Authored by: Dean Coclin, Senior Director of Business Development at DigiCert
Even before the coronavirus outbreak, employees were increasingly working from home. Since the World Health Organization declared COVID-19 a pandemic, many companies are asking their employees to work from home. As more people log into networks from home, there is an increased risk of opening doors to hackers. Additionally, hackers are using this pandemic as yet another surface to deploy their attacks. In this environment, it is more important than ever to practice good security habits.

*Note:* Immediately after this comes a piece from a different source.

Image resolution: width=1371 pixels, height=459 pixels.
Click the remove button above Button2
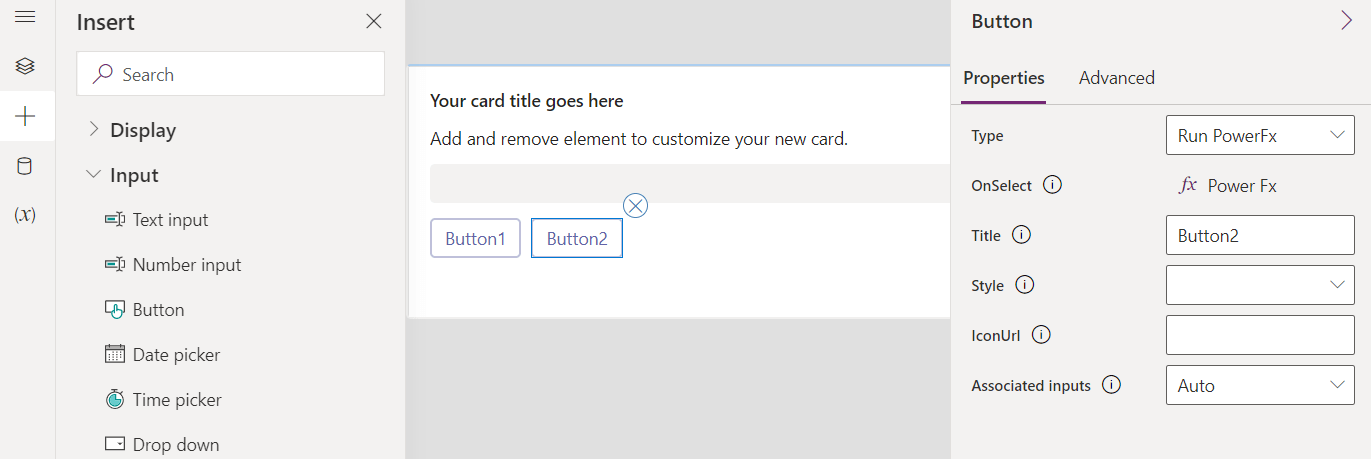(x=635, y=205)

Here are nine best practices to help secure your at-home work environment:
Check the Sites You Visit for TLS/SSL
While browsing the web from home, make sure you are visiting authorized websites. Different browsers have unique identifiers to show if a website is secure and authenticated. View what a secure website looks like on popular browsers to know how to distinguish authenticated from potential phishing sites.
Secure Your Network
A hacked network can mean access to the system by unauthorized users. Eliminate this chance through controlling who can access the network. Use multi-factor authentication (MFA) to ensure that only authorized users can access controlled systems such as your enterprise platform. After all, the home network when compared to an enterprise network is generally less secure because often there is a lack of Intrusion Detection System (IDS) and Intrusion Prevention Systems (IPS) in a home environment.

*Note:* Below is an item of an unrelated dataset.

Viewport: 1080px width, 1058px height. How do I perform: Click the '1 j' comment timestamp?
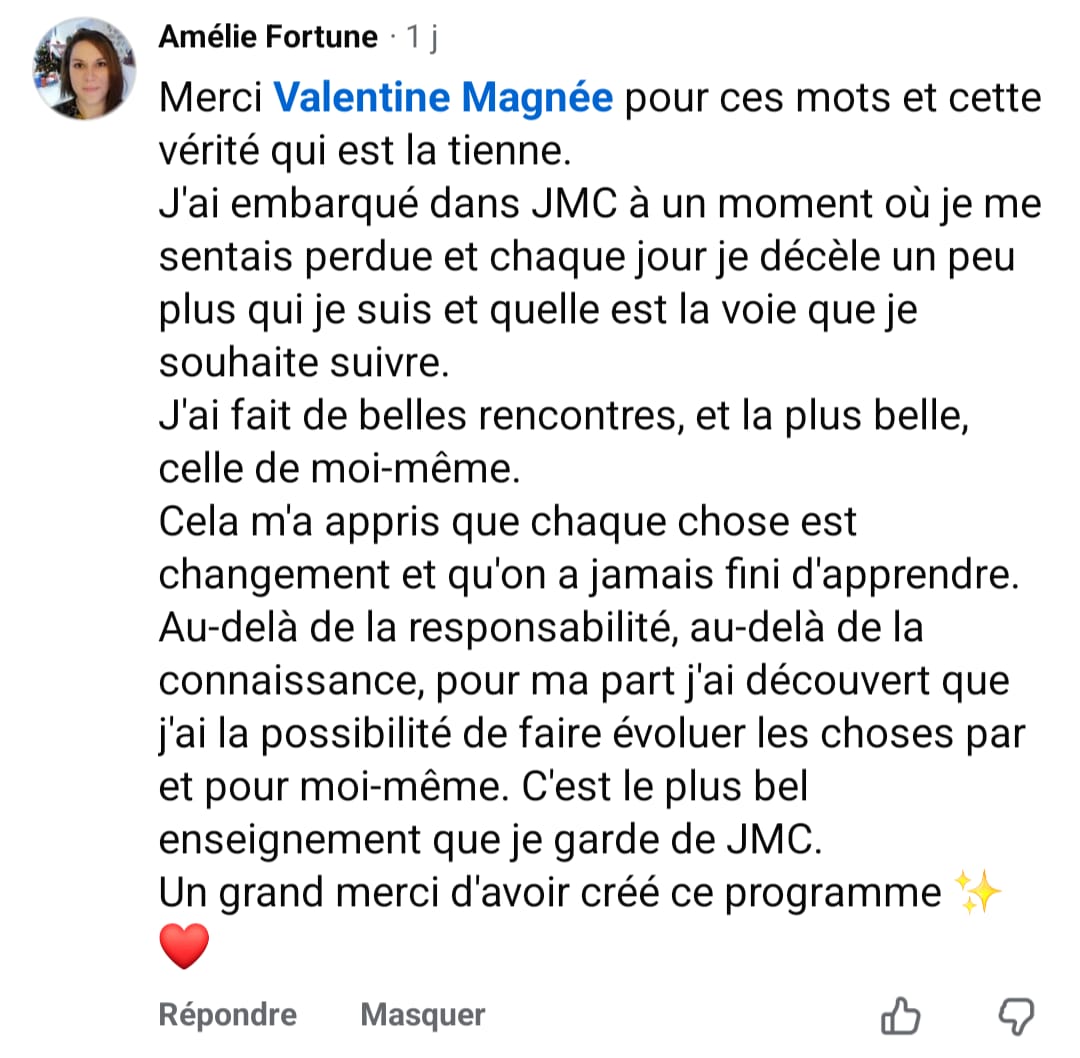point(421,38)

Additionally, working remotely requires a strong, secure internet connection. When working from home, ensure that your home network has a strong password, and if possible, try to separate your personal computer network with your IoT devices network. Follow these eight steps to stronger Wi-Fi security to secure your home network.
If you choose to work from a coffee shop or other public space, beware of public Wi-Fi and don’t trust open networks (read Dangers of Connecting to Public Wi-Fi for more details). Make sure your device is not set to auto-connect to any Wi-Fi signal it encounters. If available, use your phone as a hotspot instead. You can also turn off network discovery so that your work computer is hidden from other computers on the network.
Secure Your Email
It might seem basic, but ensuring that you separate your work email from your personal email can protect you from attacks. It’s quite common for a virus from your personal email to infect a work email as well. You may consider using a different device for each, or at least a different login.
MailRoute gave more tips for securing your email in a recent press release.
Secure Your Physical Devices
Cybersecurity and physical security are equally important. Keep your physical workspace secure and safely store your work devices each night. Don’t step away from your computer with it unlocked. If possible, try to solely use your work computer to connect to the enterprise environment instead of using your personal computer.
Additionally. don’t allow family members to use your work devices. This is another reason to consider using a different computer for work and personal reasons.
Beware of Phishing Attacks
As demand for certain products is going to rise and economic effect of this pandemic is going to apply to everyone, beware of new techniques implemented by attackers to utilize this surface to deploy their attacks. Emails with subjects such as “Best Stocks to invest in during pandemic,” “Free supplies provided by FEMA,” and similar topics are often designed to attract clicks, and they also require more security review because they might carry a malicious payload.
It can be difficult to engage with colleagues while working remotely. You may consider setting up daily team check-ins to update project statuses, receive feedback and discuss how to overcome roadblocks. Online collaboration tools can help but remember even these tools can open vulnerabilities.
In January, Check Point Software found a flaw in Zoom which allowed intruders to eavesdrop on private Zoom meetings. While the flaw has been resolved, it’s important to remain vigilant when using online collaboration tools and to monitor the news for any developments. Online video conference platforms like Zoom often have an authentication functionality for each meeting. Make sure you use this functionality to prevent open meetings where anyone without authentication can join.
Follow Company Policies
Company guidelines should always be followed, but it’s especially important when working from home. Report any suspicious behavior to your IT security department.
Update Your Emergency Contact Details
Finally, make sure that you have the correct emergency contact information listed so that if your company sends out important updates they go to the right accounts.
Don’t Forget the Basics
Working from home means maintaining the same good security hygiene that we employ at the office. Do not click on links in emails from people you don’t know. Many companies provide warnings in emails that originate outside the company, so users won’t be tricked in trusting a phishing email. Use a VPN when connecting remotely to access company resources and to authenticate your machine to the corporate network. Update anti-virus software regularly to receive the latest signatures. Keep your laptop up to date with security patches (Windows and Mac). And do the same for your phone, which may be receiving email from the company network. The best defense is a defense in depth, so employing various security tools will help maintain a high-security status and keep your employer from getting infected with malware.
While this is not a comprehensive list to ensure total security while working remotely, it is a good start. Simply being aware that working from home can increase your risk of cyberattacks can help employees be on guard. And if employees learn best practices for working remotely now, it may help keep the workplace a little more secure both during the COVID-19 pandemic and always.